Drinking too much in one sitting can easily happen and it occurs more often than one may think. The human body processes about fourteen grams of pure alcohol every hour, which equals about 0.6 fl oz. This is the equivalent of a 12 oz. bottle of beer, a 5 oz. glass of wine, or a 1.5 oz shot of hard liquor. Most drinks served in red cups at parties in Isla Vista will contain several times this amount, as will many mixed drinks that are served in bars downtown. This can make it difficult to keep an accurate count of consumed drinks, and means that you might end up frequently drinking alcohol faster than your body can process it.

For those that find themselves in this situation, here are some tips provided by UCSB Health Educator Michael Takahara for the mornings after, when you wake up feeling horrible.

1. Eat a healthy meal within one hour of waking up.  Having low blood sugar can lead to headaches.  According to Takahara, eating a good breakfast will help raise blood sugar back to normal and he explained why: “Your body is working on processing the alcohol and plus, if you’re sleeping, you have probably been fasting for a while. Your blood sugar level has dropped, so that can add to the headache.”

2. Re-hydrate.  Drinking alcohol dehydrates the body, causing fatigue and contributing to headaches.  By drinking lots of water and juice, you re-hydrate your body and can lessen the discomfort of your hangover.

3. Avoid caffeine.  Caffeine does not counter a hangover, and in fact dehydrates the body.  It is best to avoid it unless you are a regular coffee drinker.  If this is the case, you should have your first cup at the time you would normally have it.  Otherwise, your body will suffer from both alcohol and caffeine withdrawal, which can ultimately worsen your hangover.

4. Take antacids.  If you are suffering from an upset stomach, brand names such as Pepto-Bismol, Tums or Maalox can help counter the discomfort.

5. Eat carbohydrates.  This helps to prevent and treat a hangover.  If you snack on crackers while drinking, it helps by absorbing the alcohol and slows the rate in which it enters into your bloodstream.

There are other dangers you must be aware of while drinking, one being synergy. Synergy is the practice of combining multiple drugs, including alcohol, in order to produce a greater effect than one would experience if they just limited themselves to a single intoxicant. However, combining drugs  can also lead to dangerous outcomes.
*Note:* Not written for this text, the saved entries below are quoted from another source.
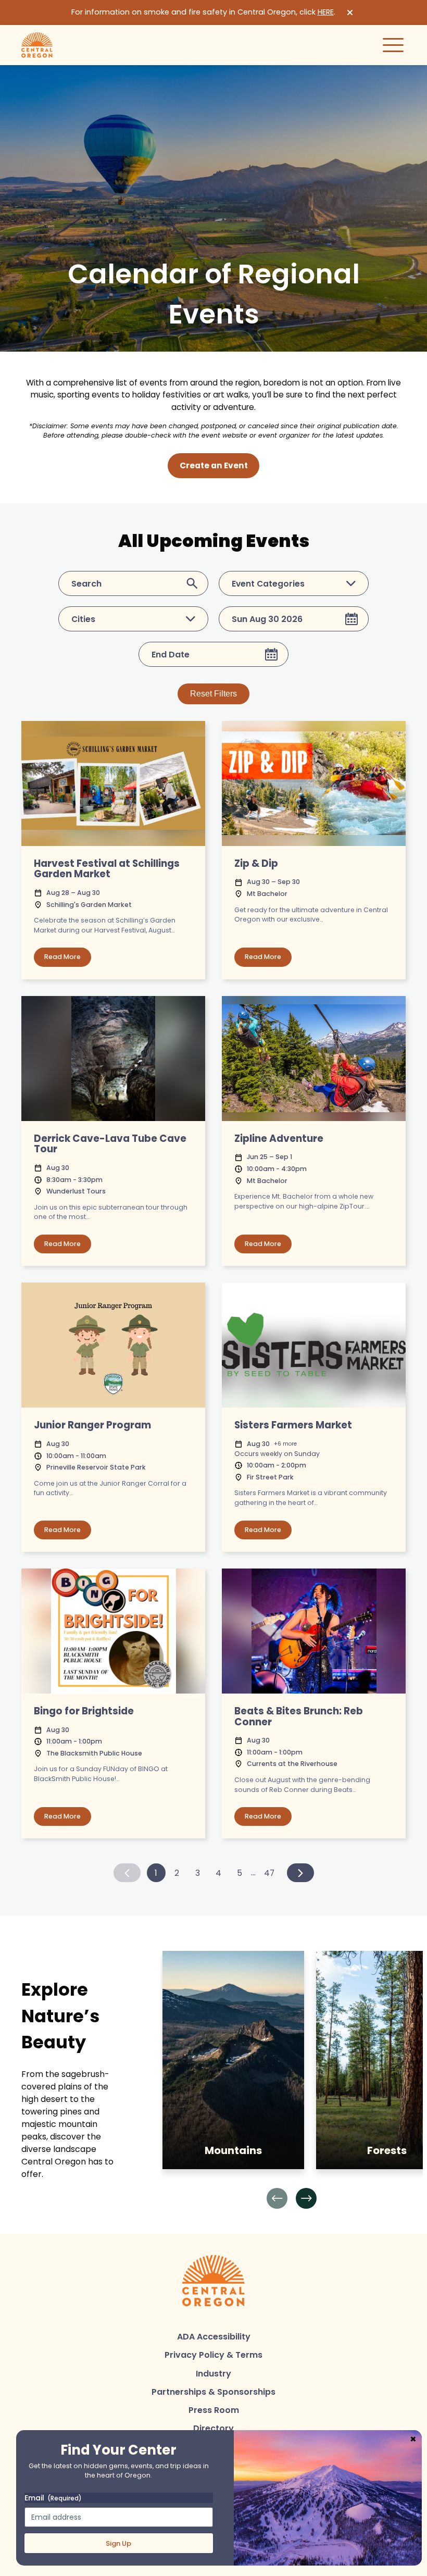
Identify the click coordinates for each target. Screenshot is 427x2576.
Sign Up (118, 2543)
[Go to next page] (300, 1872)
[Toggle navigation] (393, 44)
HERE (326, 12)
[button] (277, 2198)
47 (269, 1873)
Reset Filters (213, 693)
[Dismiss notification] (350, 12)
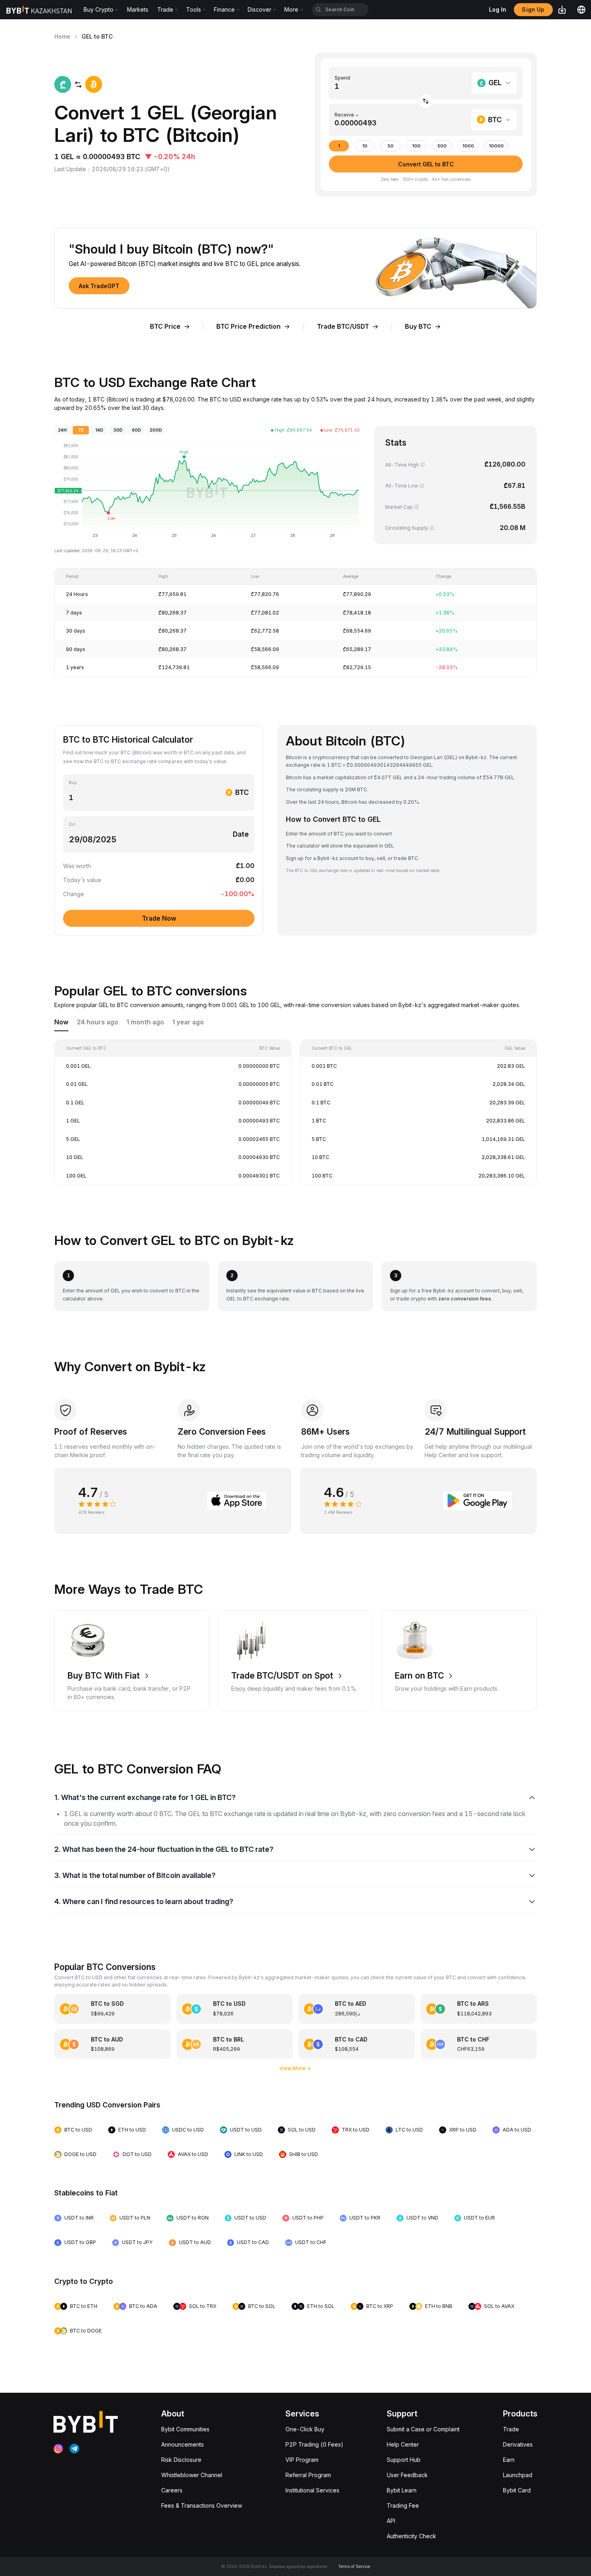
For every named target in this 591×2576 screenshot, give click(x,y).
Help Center (403, 2444)
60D (136, 430)
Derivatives (518, 2444)
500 (442, 146)
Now (61, 1022)
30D (118, 430)
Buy (73, 782)
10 (364, 146)
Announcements (182, 2444)
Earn (509, 2459)
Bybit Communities (185, 2429)
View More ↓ (295, 2068)
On (72, 824)
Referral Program (308, 2475)
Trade (511, 2429)
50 (391, 146)
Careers (172, 2490)
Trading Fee (403, 2505)
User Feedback (407, 2475)
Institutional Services (312, 2490)
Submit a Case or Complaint (423, 2429)
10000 (496, 146)
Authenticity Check (411, 2536)
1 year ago (188, 1022)
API (391, 2520)
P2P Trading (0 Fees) (314, 2444)
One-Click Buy (304, 2429)
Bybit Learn (402, 2490)
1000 (468, 146)
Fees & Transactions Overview (201, 2505)
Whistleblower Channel (191, 2475)
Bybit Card (517, 2490)
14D (99, 430)
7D (81, 430)
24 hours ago (97, 1022)
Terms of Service (354, 2566)
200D (156, 430)
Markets (137, 9)
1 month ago (145, 1022)
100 (416, 146)
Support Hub (404, 2459)
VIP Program (301, 2459)
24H (62, 430)
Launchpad (517, 2475)
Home (62, 36)
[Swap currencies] (426, 101)
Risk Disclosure (181, 2459)
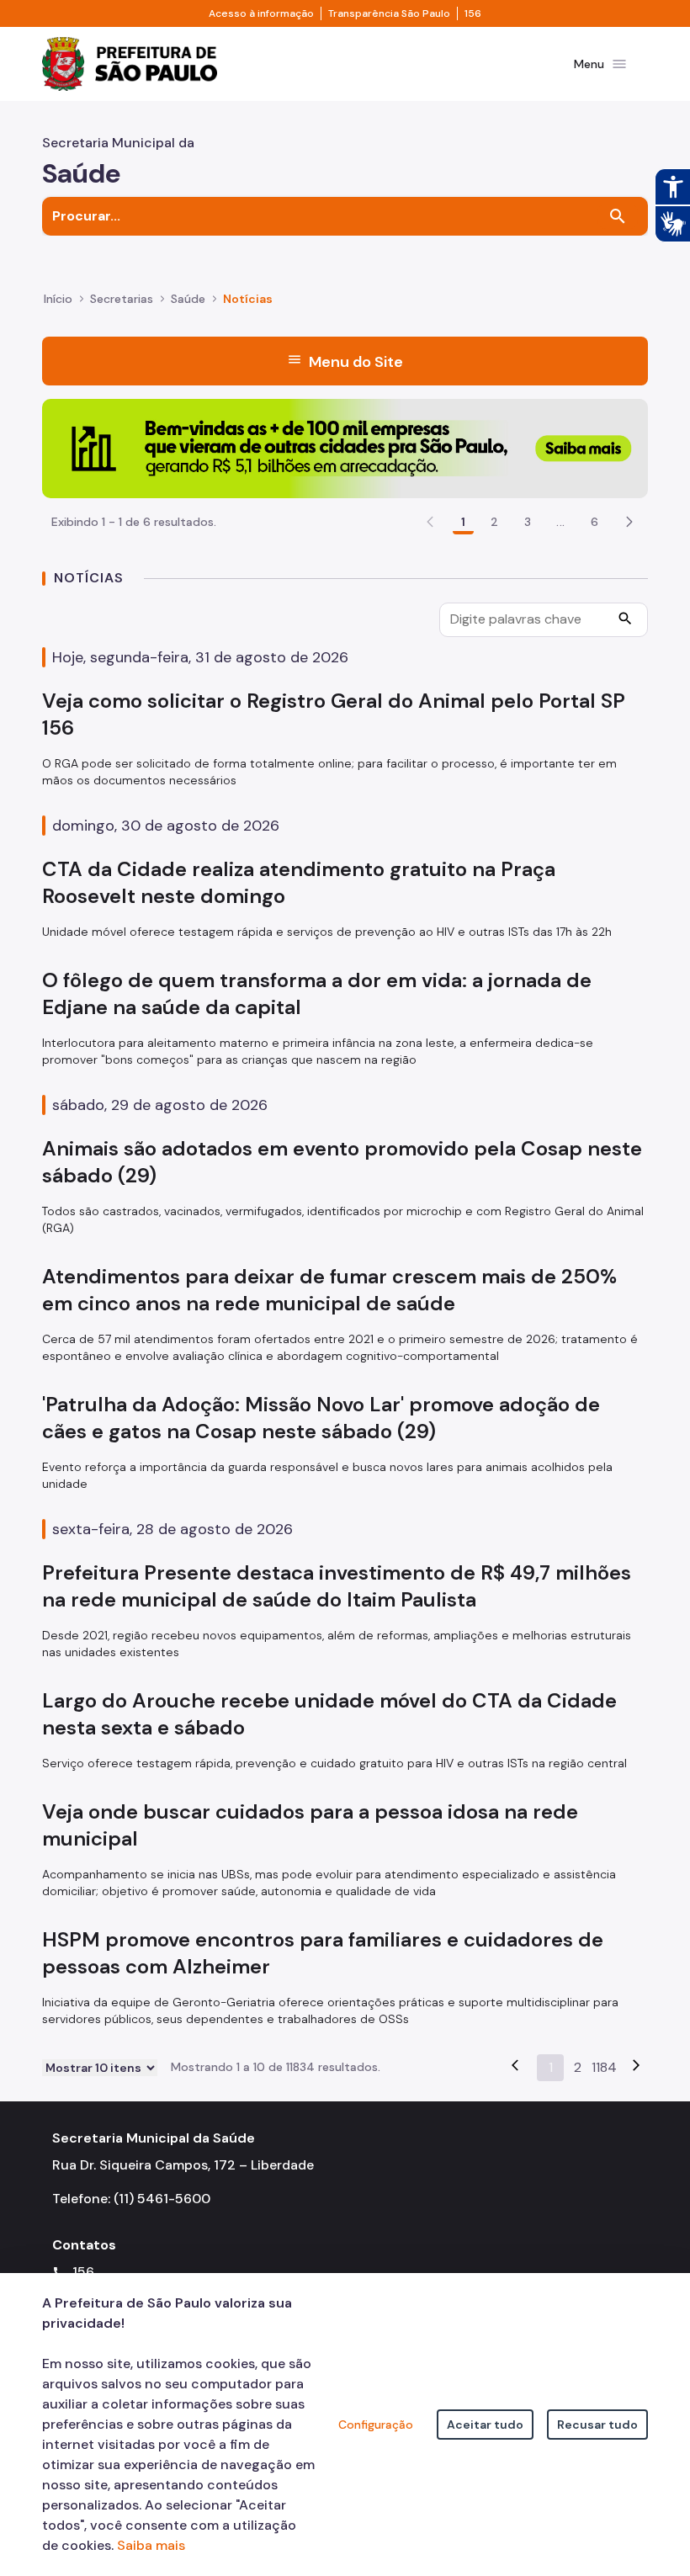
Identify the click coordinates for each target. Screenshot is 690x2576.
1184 (604, 2067)
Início (58, 298)
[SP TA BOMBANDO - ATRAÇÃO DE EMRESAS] (345, 447)
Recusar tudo (597, 2424)
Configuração (375, 2424)
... (560, 521)
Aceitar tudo (485, 2424)
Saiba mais (151, 2545)
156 (472, 13)
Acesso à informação (261, 13)
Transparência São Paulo (389, 13)
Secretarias (121, 298)
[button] (629, 521)
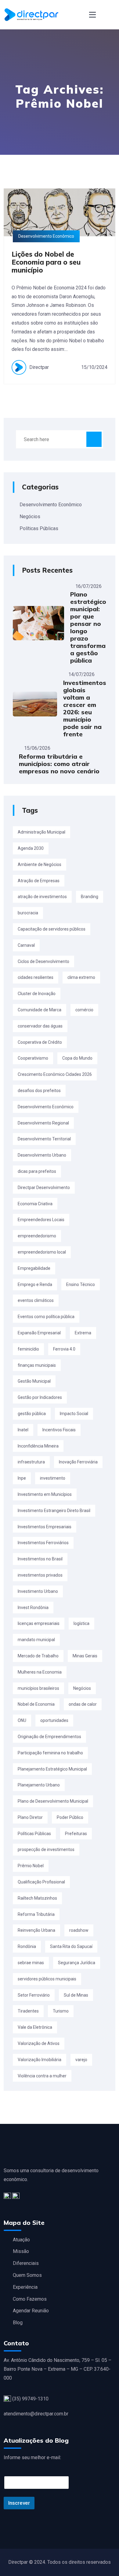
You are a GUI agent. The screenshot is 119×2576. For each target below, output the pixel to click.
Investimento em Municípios (45, 1494)
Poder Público (70, 1817)
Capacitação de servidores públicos (51, 929)
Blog (18, 2322)
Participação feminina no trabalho (50, 1752)
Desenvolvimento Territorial (44, 1138)
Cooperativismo (33, 1058)
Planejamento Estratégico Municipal (52, 1769)
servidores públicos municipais (47, 1978)
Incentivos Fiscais (59, 1429)
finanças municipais (37, 1365)
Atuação (21, 2240)
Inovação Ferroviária (78, 1461)
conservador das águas (40, 1026)
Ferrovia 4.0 (64, 1349)
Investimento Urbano (38, 1591)
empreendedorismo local (42, 1252)
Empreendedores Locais (41, 1219)
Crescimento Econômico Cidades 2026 (55, 1074)
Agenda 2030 (31, 848)
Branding (89, 896)
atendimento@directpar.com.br (36, 2414)
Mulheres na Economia (40, 1672)
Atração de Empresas (39, 880)
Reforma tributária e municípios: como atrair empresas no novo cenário (59, 764)
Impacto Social (74, 1413)
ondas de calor (83, 1704)
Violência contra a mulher (42, 2075)
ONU (22, 1720)
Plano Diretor (30, 1817)
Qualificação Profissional (41, 1881)
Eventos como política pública (46, 1316)
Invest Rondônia (33, 1607)
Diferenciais (26, 2263)
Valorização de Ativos (39, 2043)
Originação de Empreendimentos (49, 1736)
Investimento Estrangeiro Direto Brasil (54, 1510)
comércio (84, 1009)
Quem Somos (27, 2275)
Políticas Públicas (39, 528)
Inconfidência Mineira (38, 1446)
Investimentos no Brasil (40, 1558)
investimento (52, 1478)
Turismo (61, 2011)
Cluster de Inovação (37, 993)
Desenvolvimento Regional (43, 1123)
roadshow (78, 1930)
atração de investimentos (42, 896)
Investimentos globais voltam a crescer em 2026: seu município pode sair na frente (84, 708)
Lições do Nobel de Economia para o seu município (46, 262)
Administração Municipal (41, 832)
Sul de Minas (76, 1995)
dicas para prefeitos (37, 1171)
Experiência (25, 2287)
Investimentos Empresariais (44, 1526)
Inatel (23, 1429)
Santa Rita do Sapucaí (71, 1946)
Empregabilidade (34, 1268)
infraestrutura (31, 1461)
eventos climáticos (36, 1300)
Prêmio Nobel (31, 1865)
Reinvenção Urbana (36, 1930)
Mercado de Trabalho (38, 1655)
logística (81, 1623)
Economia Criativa (35, 1203)
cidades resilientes (35, 977)
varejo (81, 2059)
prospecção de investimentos (46, 1849)
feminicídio (28, 1349)
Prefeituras (76, 1833)
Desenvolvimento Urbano (42, 1155)
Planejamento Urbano (39, 1784)
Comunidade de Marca (39, 1009)
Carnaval (26, 945)
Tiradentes (28, 2011)
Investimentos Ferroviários (43, 1542)
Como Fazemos (30, 2299)
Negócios (30, 516)
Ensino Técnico (80, 1284)
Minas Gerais (85, 1655)
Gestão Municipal (34, 1381)
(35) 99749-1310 (30, 2399)
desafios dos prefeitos (39, 1090)
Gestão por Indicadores (40, 1397)
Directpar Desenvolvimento (44, 1187)
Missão (21, 2251)
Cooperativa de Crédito (40, 1042)
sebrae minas (31, 1962)
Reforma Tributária (36, 1914)
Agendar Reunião (31, 2311)
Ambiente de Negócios (39, 864)
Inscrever (19, 2503)
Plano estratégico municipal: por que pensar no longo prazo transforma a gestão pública (88, 627)
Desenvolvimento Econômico (51, 504)
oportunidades (54, 1720)
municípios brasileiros (38, 1688)
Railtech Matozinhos (37, 1898)
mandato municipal (36, 1639)
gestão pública (32, 1413)
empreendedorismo (37, 1235)
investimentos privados (40, 1575)
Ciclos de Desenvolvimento (43, 961)
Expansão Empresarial (39, 1332)
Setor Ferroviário (34, 1995)
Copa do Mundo (77, 1058)
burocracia (28, 912)
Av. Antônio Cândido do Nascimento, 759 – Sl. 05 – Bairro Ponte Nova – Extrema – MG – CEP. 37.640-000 (57, 2369)
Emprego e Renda (35, 1284)
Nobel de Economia (36, 1704)
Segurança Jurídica (76, 1962)
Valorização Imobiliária (39, 2059)
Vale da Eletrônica (35, 2027)
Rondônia (27, 1946)
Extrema (83, 1332)
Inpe (22, 1478)
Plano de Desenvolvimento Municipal (53, 1801)
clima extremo (81, 977)
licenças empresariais (39, 1623)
“Depressants affect the central nervous system of your body,” said Takahara. “So basically, if you have enough of that drug and that synergy, you can actually run into people dying.  It depresses the body so much that they stop breathing,” he said.

Avoid mixing alcohol with energy drinks.  This increases dehydration and can cause high blood pressure and heart palpitations, which are an irregular beating of the heart.  Another thing to avoid is taking acetaminophen or aspirin.